In one area, the United States is indisputably No. 1. The U.S. has the largest prison population in the world. Currently more than 2 million people are incarcerated; and according to the most recent figures, 1 in every 31 adults is in prison, on parole or probation, adding up to a total of 7.3 million at a cost of $68 billion annually. Criminologist Shawn Bushway at the State University at Albany reports that "by age 23, almost a third of Americans have been arrested for a crime." Our nearest competitor for the No. 1 spot is China. Although China has a far greater total population than the U.S., its prison population is half a million less than ours. Next is Russia with 846,967 imprisoned.

The U.S. military budget for 2012 amounts to $662 billion. That's greater than the next nine countries combined and accounts for 43 percent of the total world military expenditure, according to the Stockholm International Peace Research Institute. China, the next largest military spender, is a distant second accounting for 7.3 percent followed by the U.K.'s 3.7 and then a tie between France and Russia at 3.6 percent.

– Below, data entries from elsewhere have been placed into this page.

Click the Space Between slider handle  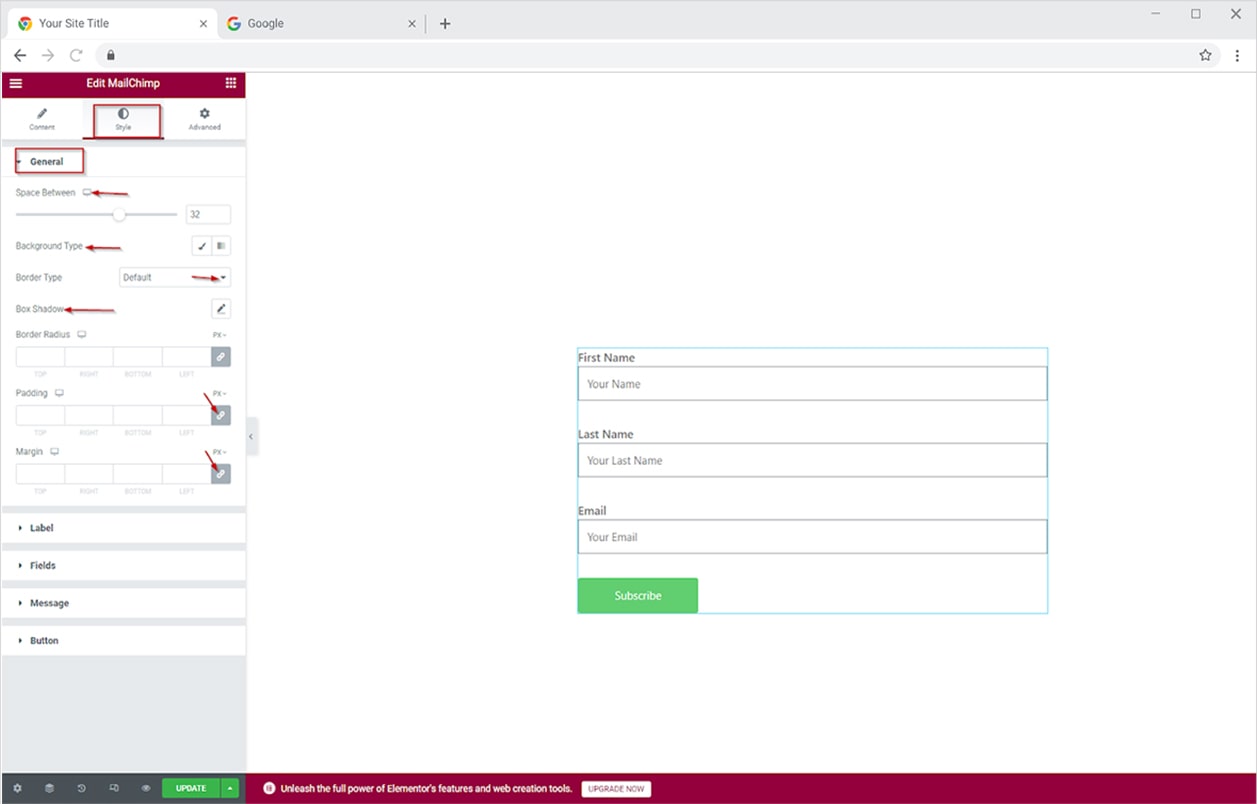coord(119,214)
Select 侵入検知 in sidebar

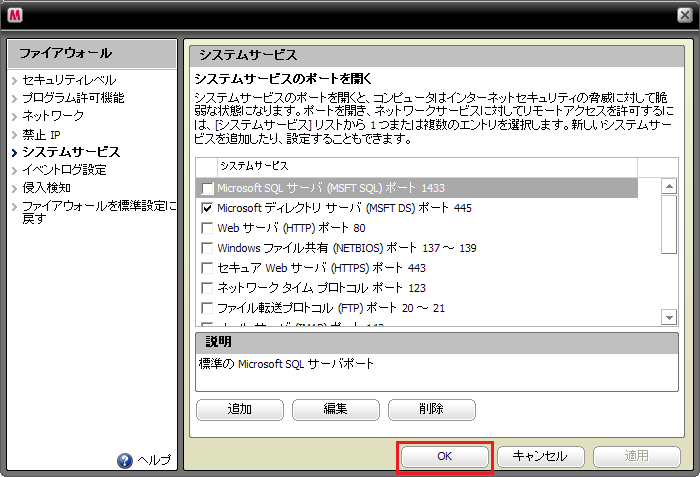click(x=46, y=188)
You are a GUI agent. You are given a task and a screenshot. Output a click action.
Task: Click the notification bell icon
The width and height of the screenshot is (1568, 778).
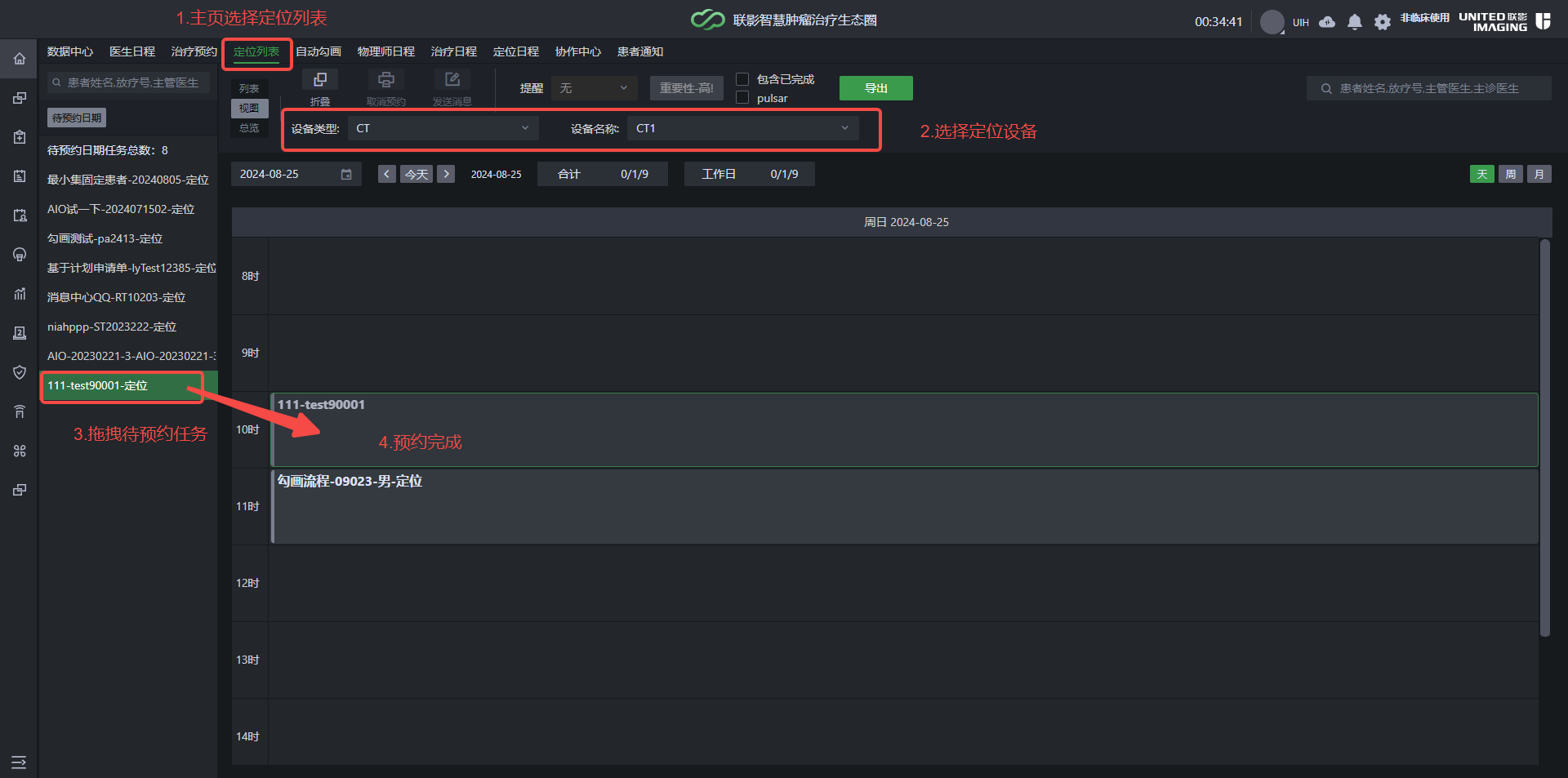pyautogui.click(x=1355, y=22)
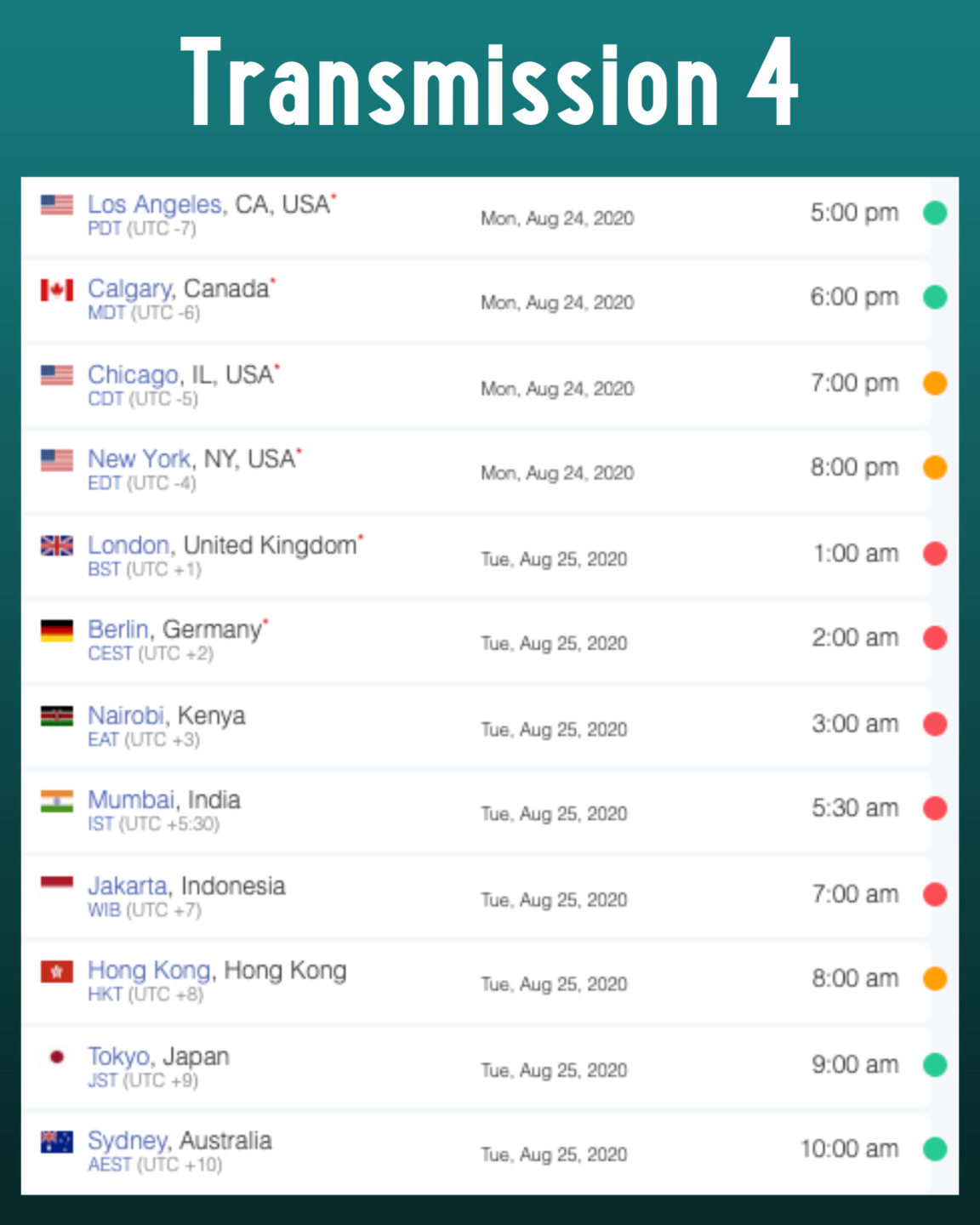Open the Los Angeles city link
Screen dimensions: 980x1225
pyautogui.click(x=154, y=204)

Scientists warn that the environmental doomsday clock is ticking. The icebergs are breaking away and melting before our eyes, revealing islands we never saw before. And in 2010, global carbon dioxide emissions that contribute to climate change "jumped by the largest amount on record," sounding an alarm that we may be approaching a point of no return. We watch and debate but do too little to preserve the environment for ourselves and future generations. In our hubris we forget that we are guests on a tiny rock floating -- in an infinite universe of rocks  -- that uniquely supports life in a delicate balance of natural and mysterious forces. We have the choice and the responsibility to act. Or, as one theologian cautioned: "God will not save us."

What is religion?: Love, caring, serving, giving, sharing, oneness, brother and sisterhood, compassion and selflessness. Summed up: "Thy neighbor is thyself."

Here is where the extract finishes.